INSTRUCTION –
Put the items below into a two-column CSV with the headers "request" and "answer," starting at the line that contains "Where should I" and running through the end of the items. Give one row per item, put each field in quotation marks, replace line breaks with spaces, and leave the pictures out.

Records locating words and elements
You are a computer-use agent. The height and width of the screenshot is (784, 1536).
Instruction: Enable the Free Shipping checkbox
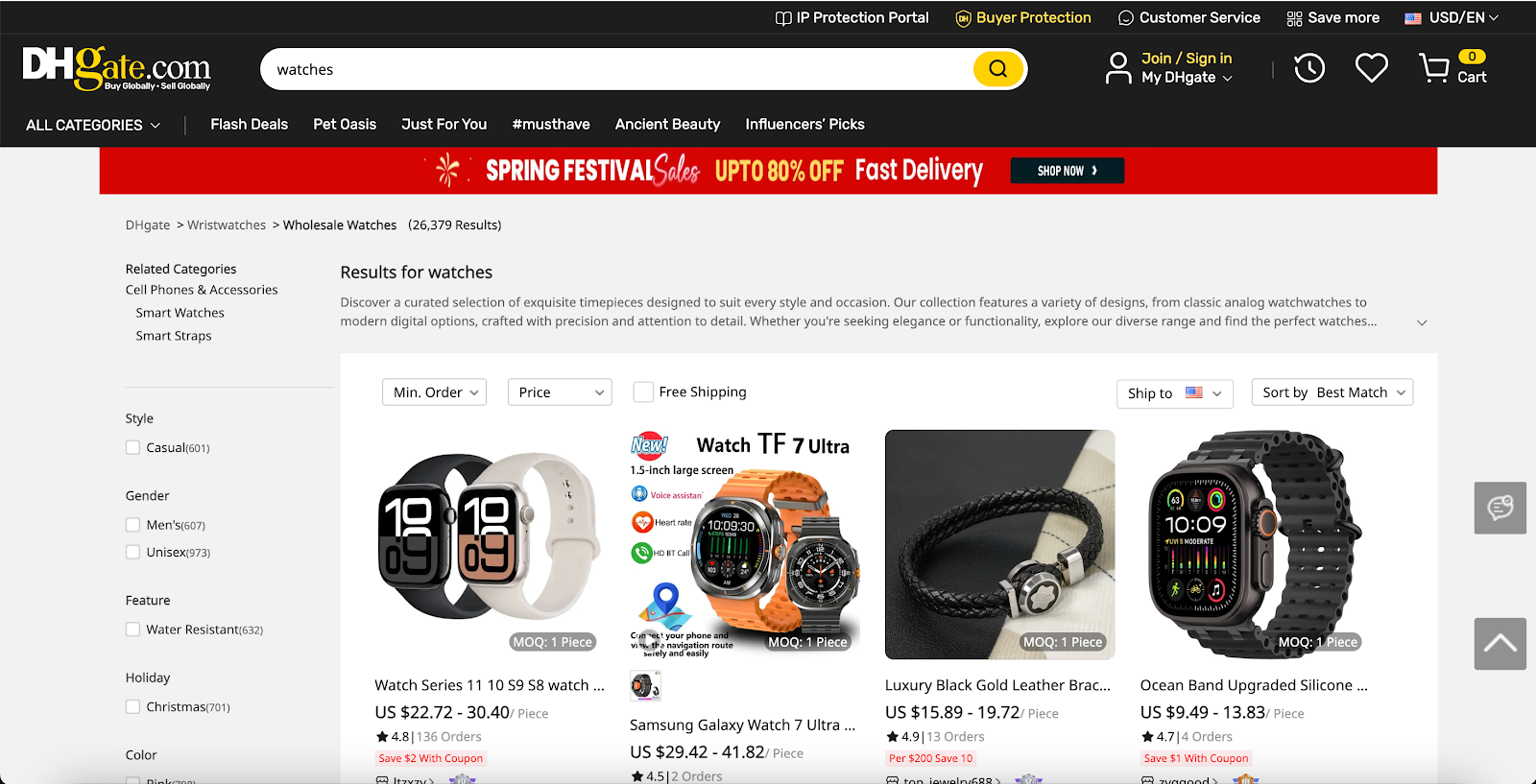643,392
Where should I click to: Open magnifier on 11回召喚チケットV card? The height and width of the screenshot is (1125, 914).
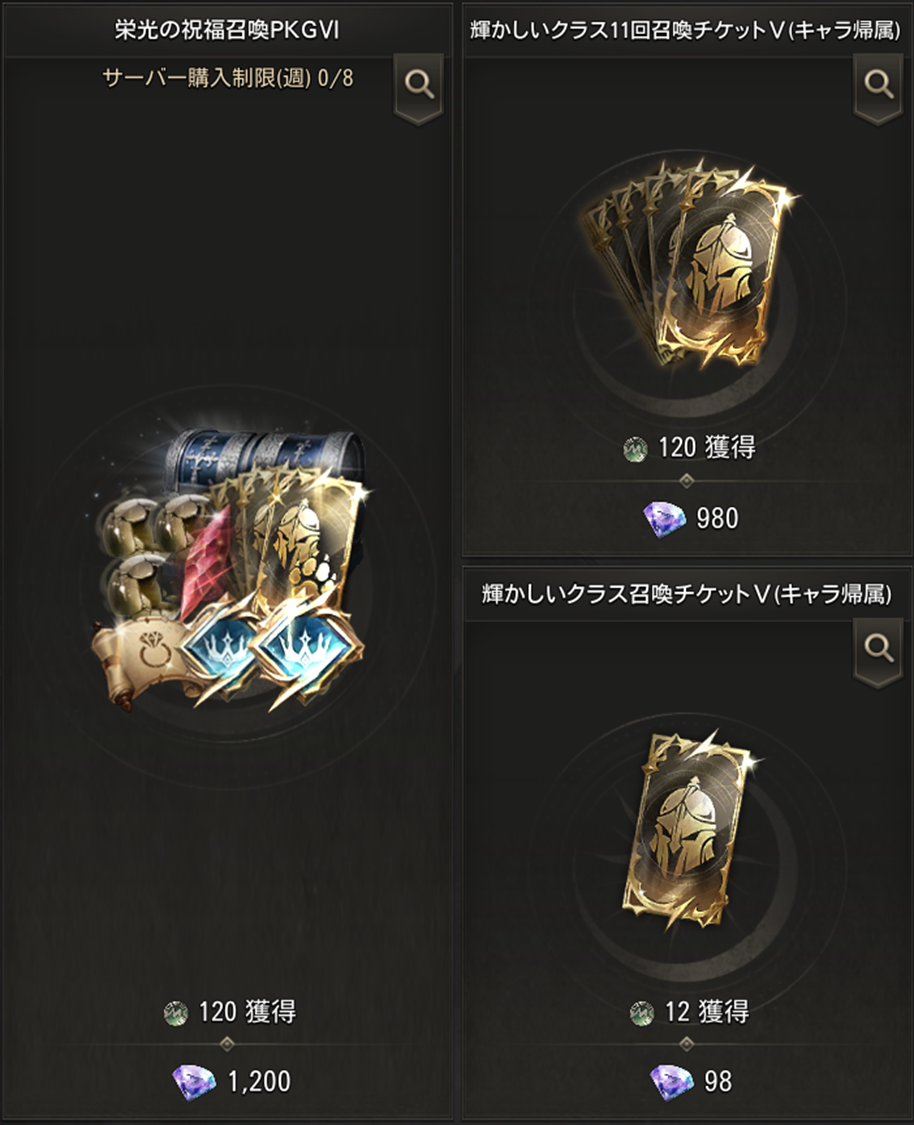[878, 86]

ANSWER BELOW –
request,answer
"Where should I click to: Open magnifier on 11回召喚チケットV card? The height and width of the screenshot is (1125, 914).","[878, 86]"